- **Aangeleverde tekst**:
------------------------------
Gepubliceerd op 11-11-2021

ruim

betekenis & definitie

I. bn. (1 zich ver uitstrekkend in alle richtingen; 2 van min of meer beperkte ruimten: veel ruimte biedend; 3 open, vrij; 4 niet door iets of iem. ingenomen of bezet; 5 onbelemmerd, vrij; niet door bezigheden in beslag genomen; 6 veel kunnende bevatten; 7 wijd, niet nauw [omhullend, omgevend]; 8 gevierd, niet kort of strak; 9 uitgebreid, omvangrijk, aanmerkelijk; 10 van tijd: vrij lang; 11 van maten enz.: groot, groter dan precies afgepast; 12 in flinke hoeveelheid; rijkelijk; 13 van iems. geldelijke toestand: onbekrompen; 14 niet bekrompen, niet kleingeestig, niet eng; 15 niet benauwd, niet gedrukt; 16 v. een geweten: niet angstvallig, het niet nauw nemend; 17 v. d. wind: door het Westen naar het Noordenlopend; ook: gunstig, niet scherp):

1. het ruime hemelrond; de ruime wereld, wijde;
2. een ruim lokaal; een ruime straat, breed; zegsw. een ruime plaats in iets beslaan, een belangrijk deel uitmaken van;
3. een ruim uitzicht over een weiland, niet begrensd; de ruime lucht, de vrije lucht; het ruime veld, het vrije, vlakke veld; de ruime zee, niet door de kust omgeven, buiten de banken; het ruime sop;
4. iem. het veld ruim laten, door zich terug te trekken gelegenheid laten tot; ruim baan maken, de weg vrij maken van belemmeringen, een doortocht banen; ruim baan! maakt plaat?
------------------------------
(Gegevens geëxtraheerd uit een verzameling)

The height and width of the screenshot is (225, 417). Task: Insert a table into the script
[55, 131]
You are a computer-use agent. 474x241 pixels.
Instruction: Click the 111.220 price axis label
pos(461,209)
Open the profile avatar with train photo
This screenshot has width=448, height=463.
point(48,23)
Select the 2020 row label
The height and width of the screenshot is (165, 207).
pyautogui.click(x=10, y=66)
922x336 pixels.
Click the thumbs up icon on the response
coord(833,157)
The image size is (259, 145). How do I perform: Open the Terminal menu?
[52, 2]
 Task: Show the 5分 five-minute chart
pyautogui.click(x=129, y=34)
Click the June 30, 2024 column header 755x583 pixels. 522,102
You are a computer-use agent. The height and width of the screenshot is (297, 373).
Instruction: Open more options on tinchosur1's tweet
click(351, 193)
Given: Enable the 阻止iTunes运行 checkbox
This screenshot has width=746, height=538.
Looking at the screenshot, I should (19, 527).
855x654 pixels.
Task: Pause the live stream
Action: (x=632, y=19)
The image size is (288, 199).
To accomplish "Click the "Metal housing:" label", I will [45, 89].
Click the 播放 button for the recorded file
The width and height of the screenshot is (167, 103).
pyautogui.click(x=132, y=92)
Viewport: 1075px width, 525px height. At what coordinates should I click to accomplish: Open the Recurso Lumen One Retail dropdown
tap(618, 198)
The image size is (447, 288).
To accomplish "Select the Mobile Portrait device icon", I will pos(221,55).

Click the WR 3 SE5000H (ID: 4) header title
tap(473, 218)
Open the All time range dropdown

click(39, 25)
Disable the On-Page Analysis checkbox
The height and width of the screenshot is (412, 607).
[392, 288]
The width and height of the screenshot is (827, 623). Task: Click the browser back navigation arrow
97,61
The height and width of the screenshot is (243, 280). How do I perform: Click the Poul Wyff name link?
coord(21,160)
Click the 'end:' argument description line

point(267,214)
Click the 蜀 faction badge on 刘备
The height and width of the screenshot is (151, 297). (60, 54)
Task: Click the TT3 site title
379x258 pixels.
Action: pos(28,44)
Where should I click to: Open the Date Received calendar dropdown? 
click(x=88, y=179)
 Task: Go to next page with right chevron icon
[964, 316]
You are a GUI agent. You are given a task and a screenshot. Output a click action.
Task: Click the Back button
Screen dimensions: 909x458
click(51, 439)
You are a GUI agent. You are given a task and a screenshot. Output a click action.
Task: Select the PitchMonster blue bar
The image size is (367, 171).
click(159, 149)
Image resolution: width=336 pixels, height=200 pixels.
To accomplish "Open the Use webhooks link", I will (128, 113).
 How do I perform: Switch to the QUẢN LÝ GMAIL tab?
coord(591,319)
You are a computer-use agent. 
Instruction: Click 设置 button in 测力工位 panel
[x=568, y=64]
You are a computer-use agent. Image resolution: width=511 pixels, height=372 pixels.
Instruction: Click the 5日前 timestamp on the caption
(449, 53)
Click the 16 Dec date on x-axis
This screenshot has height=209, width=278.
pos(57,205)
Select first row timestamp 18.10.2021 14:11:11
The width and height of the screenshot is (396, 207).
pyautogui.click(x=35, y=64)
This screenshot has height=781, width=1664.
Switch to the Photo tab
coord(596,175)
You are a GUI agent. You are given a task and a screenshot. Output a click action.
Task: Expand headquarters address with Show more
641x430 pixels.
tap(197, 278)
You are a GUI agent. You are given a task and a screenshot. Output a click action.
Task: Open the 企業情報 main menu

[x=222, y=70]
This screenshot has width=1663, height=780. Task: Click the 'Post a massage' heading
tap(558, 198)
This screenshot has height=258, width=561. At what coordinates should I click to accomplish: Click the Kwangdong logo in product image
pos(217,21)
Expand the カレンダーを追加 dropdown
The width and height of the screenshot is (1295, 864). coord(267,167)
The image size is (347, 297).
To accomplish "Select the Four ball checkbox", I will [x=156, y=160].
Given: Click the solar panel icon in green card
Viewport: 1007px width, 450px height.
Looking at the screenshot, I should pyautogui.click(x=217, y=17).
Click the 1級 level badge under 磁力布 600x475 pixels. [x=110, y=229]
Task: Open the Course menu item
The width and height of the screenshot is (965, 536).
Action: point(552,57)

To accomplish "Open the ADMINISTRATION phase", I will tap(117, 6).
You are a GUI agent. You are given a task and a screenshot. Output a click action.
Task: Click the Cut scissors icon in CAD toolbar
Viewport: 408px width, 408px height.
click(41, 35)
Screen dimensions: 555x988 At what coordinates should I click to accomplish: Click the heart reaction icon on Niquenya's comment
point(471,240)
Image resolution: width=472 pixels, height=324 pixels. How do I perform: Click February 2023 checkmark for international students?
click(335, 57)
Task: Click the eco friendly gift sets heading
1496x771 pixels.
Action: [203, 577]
------------------------------
- **Opdracht**:
Kun je het stuk van de woordenboektekst over "ruim" letterlijk weergeven, van "1. het ruime" tot en met "baan! maakt plaat?"?

- **Resultaat**:
1. het ruime hemelrond; de ruime wereld, wijde;
2. een ruim lokaal; een ruime straat, breed; zegsw. een ruime plaats in iets beslaan, een belangrijk deel uitmaken van;
3. een ruim uitzicht over een weiland, niet begrensd; de ruime lucht, de vrije lucht; het ruime veld, het vrije, vlakke veld; de ruime zee, niet door de kust omgeven, buiten de banken; het ruime sop;
4. iem. het veld ruim laten, door zich terug te trekken gelegenheid laten tot; ruim baan maken, de weg vrij maken van belemmeringen, een doortocht banen; ruim baan! maakt plaat?